MOSCOW, (Reuters) – Russia tried to submerge a  burning nuclear submarine at a navy shipyard yesterday after  battling for hours with helicopters and tug boats to bring the  raging blaze under control.
There was no radiation leak, authorities said.

Television pictures showed a giant plume of smoke above the  yard in the Murmansk region of northern Russia as over 100  firemen struggled to douse flames which witnesses said rose 10  metres (30 feet) above the stricken vessel.

Emergency workers said efforts to partially sink the  submarine at the dock had failed to fully extinguish the fire. A  defence ministry spokesman quoted by state news agency RIA said  the blaze, which began at 1220 GMT, was under control more than  eight hours later.

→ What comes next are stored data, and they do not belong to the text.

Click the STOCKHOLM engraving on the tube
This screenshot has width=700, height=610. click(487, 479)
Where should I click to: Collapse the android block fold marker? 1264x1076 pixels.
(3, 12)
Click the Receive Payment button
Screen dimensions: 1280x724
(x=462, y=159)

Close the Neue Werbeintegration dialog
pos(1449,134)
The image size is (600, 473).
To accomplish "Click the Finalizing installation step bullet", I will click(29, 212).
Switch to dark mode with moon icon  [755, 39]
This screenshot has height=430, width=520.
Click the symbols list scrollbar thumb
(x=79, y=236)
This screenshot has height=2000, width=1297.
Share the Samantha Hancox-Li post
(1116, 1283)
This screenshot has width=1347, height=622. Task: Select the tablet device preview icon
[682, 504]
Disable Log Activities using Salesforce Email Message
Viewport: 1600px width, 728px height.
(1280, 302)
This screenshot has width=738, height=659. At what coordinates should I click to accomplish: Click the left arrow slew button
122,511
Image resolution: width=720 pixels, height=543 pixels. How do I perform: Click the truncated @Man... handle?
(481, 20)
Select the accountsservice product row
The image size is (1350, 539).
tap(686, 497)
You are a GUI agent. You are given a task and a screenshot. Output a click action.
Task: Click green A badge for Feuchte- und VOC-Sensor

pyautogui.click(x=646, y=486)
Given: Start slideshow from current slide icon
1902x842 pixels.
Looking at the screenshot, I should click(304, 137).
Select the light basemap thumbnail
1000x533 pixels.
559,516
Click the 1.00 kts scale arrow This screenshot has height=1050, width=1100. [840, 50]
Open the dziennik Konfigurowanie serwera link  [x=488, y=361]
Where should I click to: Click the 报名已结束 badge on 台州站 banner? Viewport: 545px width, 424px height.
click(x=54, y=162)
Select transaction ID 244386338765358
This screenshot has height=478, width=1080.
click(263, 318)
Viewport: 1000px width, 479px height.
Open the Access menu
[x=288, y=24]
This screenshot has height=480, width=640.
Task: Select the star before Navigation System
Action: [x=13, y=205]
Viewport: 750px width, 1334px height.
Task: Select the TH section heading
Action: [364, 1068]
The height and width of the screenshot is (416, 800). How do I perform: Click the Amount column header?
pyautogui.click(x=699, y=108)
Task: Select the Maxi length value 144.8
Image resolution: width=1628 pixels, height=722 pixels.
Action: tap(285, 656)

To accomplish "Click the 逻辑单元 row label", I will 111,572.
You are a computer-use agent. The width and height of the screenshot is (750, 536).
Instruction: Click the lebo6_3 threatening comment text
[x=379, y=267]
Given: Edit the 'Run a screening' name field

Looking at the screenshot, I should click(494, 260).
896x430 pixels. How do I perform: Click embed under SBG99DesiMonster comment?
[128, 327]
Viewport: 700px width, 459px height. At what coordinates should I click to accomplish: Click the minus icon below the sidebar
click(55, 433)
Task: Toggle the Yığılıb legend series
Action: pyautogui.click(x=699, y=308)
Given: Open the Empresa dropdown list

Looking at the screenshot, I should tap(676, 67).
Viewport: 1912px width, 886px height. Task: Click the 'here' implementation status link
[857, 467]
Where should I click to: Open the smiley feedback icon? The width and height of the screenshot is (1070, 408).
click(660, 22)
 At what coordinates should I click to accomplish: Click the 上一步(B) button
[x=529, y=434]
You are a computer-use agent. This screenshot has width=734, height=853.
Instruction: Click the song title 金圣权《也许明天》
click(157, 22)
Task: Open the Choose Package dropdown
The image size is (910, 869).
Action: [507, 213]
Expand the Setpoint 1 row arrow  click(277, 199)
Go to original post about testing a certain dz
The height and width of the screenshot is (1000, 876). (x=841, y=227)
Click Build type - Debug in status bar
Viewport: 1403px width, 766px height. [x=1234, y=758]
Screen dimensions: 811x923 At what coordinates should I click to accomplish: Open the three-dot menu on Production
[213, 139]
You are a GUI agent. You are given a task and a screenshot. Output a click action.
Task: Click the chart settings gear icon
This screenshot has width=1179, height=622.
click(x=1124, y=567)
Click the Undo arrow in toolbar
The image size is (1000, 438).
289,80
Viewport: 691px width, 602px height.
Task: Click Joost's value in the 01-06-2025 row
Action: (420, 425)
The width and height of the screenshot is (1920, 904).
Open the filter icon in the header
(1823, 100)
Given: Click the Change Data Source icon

Russia said the nuclear reactor had been shut down and all  weapons had been removed from the 167-metre (550 feet)  Yekaterinburg, which launched an intercontinental ballistic  missile from the Barents Sea at a firing range thousands of  miles away in Kamchatka as recently as July.

“Radiation levels are normal,” a spokeswoman for the  emergencies ministry said. “No one was injured.”

After hours of trying to put out the flames, officials  decided to partially submerge the hull of the 18,200-tonne  submarine at the Roslyakovo dock, one of the main dockyards of  Russia’s northern fleet 1,500 km (900 miles) north of Moscow.

Local media reports were vague, but the blaze was believed  to have started when wooden scaffolding caught fire during  welding repairs to the submarine, which had been hoisted into a  dry dock.